§ **Text section**
***
The partners of DARIAH-FI and FIN-CLARIN (The language bank of Finland) consortium met for the first time this season on June 10 at the FIN-CLARIAH day in Helsinki. The event was an opportunity to meet the different teams, introduce plans and new participants. The workshop had an underlying theme “transformer technology”. We asked the group to reflect how the latest developments on large language models and computer vision affect the development of research infrastructures and what is happening in Finland.
To get the conversation started Jaakko Lehtnien from Aalto university and NVIDIA research offered a state of the art in computer vision and generative image models (GenAI). In simplified form, image generative models work similarly as LLM’s predictive formula, which has become fairly commonplace in its most popular application, ChatGTP:
p (next word | preceding text)
Instead of text, computers “see” images by extracting similarities and differences from a given set of images, establishing rules for the structure of an image (computer vision) and producing recipes to create an image that could fit in the training dataset but is not (generativeAI).This is a revolution that has developed rapidly since 2014, when diffusion models (CLIP) and adversarial networks (GANs) appeared in applications such as Dall.e, Midjourney and Stable diffusion. While this is a revolution in art and creative fields, when it comes to humanities and social sciences, I have to say that the reverse transformer technology of image-to-text has much more room for applicability. However, there are uncertainties regarding its future and opacity as to how it works, at least for an average humanities researcher which were reflected upon by our participants. Also the text descriptions in training sets require a level of detail and have been produced by crowdsourcing methods that raise ethical concerns(1).
***
§ **Task requirements**
- a) Write out the passage of the FIN-CLARIAH day report between "To get the conversation" and "word | preceding text)", inclusive, keeping every character unchanged.
- b) Extend the FIN-CLARIAH day report with the passage that would follow its final sentence.

§ **Given material**
***
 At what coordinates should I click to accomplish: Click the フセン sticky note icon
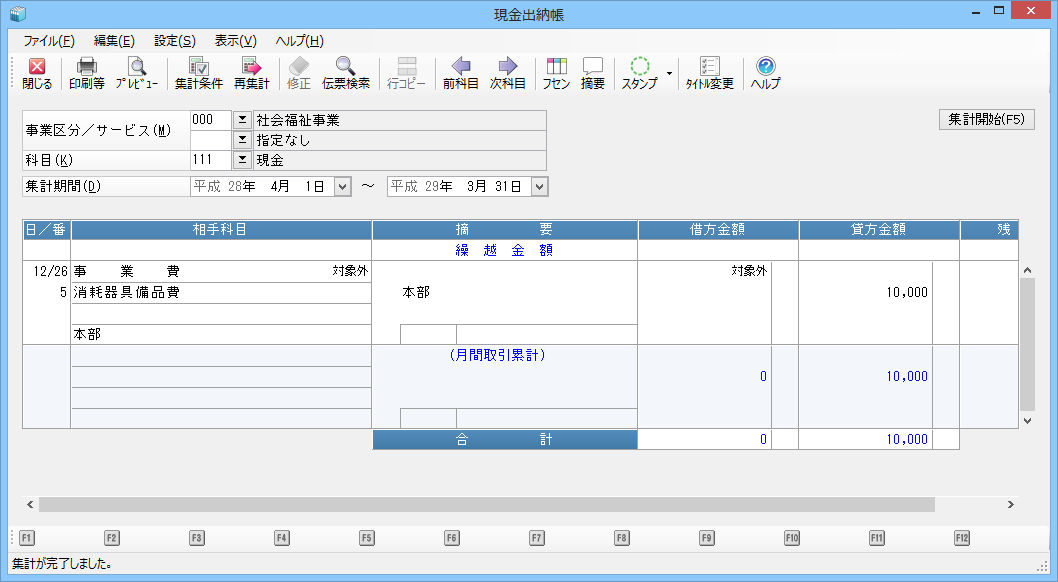click(x=556, y=73)
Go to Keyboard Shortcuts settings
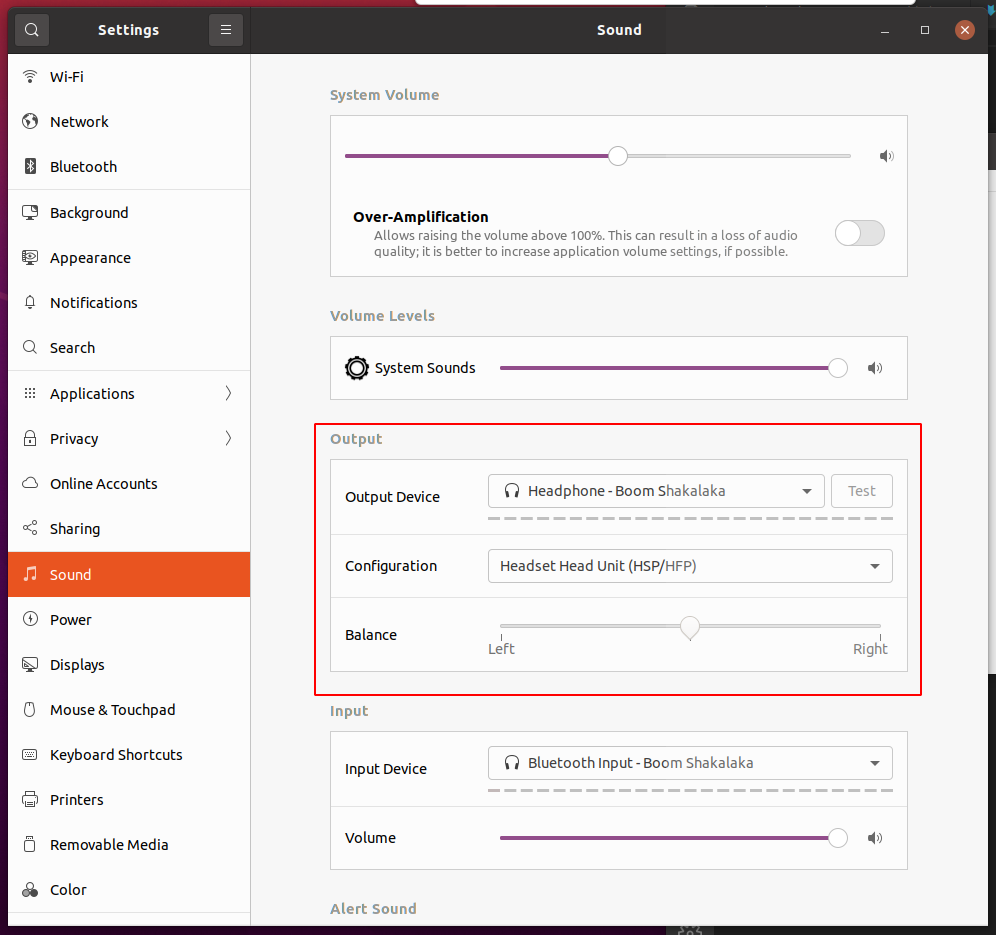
***
§ **List of answers**
- a)
To get the conversation started Jaakko Lehtnien from Aalto university and NVIDIA research offered a state of the art in computer vision and generative image models (GenAI). In simplified form, image generative models work similarly as LLM’s predictive formula, which has become fairly commonplace in its most popular application, ChatGTP:
p (next word | preceding text)

- b)
Lehtinen emphasised two challenges: 1) Creating a generative model from scratch requires extremely large computing power (such that is not accessible for academic purposes), the good news is that it is possible to re-use or re-train an existing model on new data. Here is challenge number 2) there is no way to ensure accurate results, as this is a technology based on random generations, which sometimes hallucinates. Also, re-use of existing models can be challenging when applied to historical imagery such as 18th century book engravings or art that is aesthetically too different to the type of photo stock images with which the models have been created.
These challenges have been tackled by several projects, for example to develop textual descriptions for the iconic Finnish Wartime Photograph Archive (2). This theme guided discussion groups where participants brainstormed ways AI could be implemented at national level in infrastructures to support SSH researchers interested in textual, visual or audiovisual data.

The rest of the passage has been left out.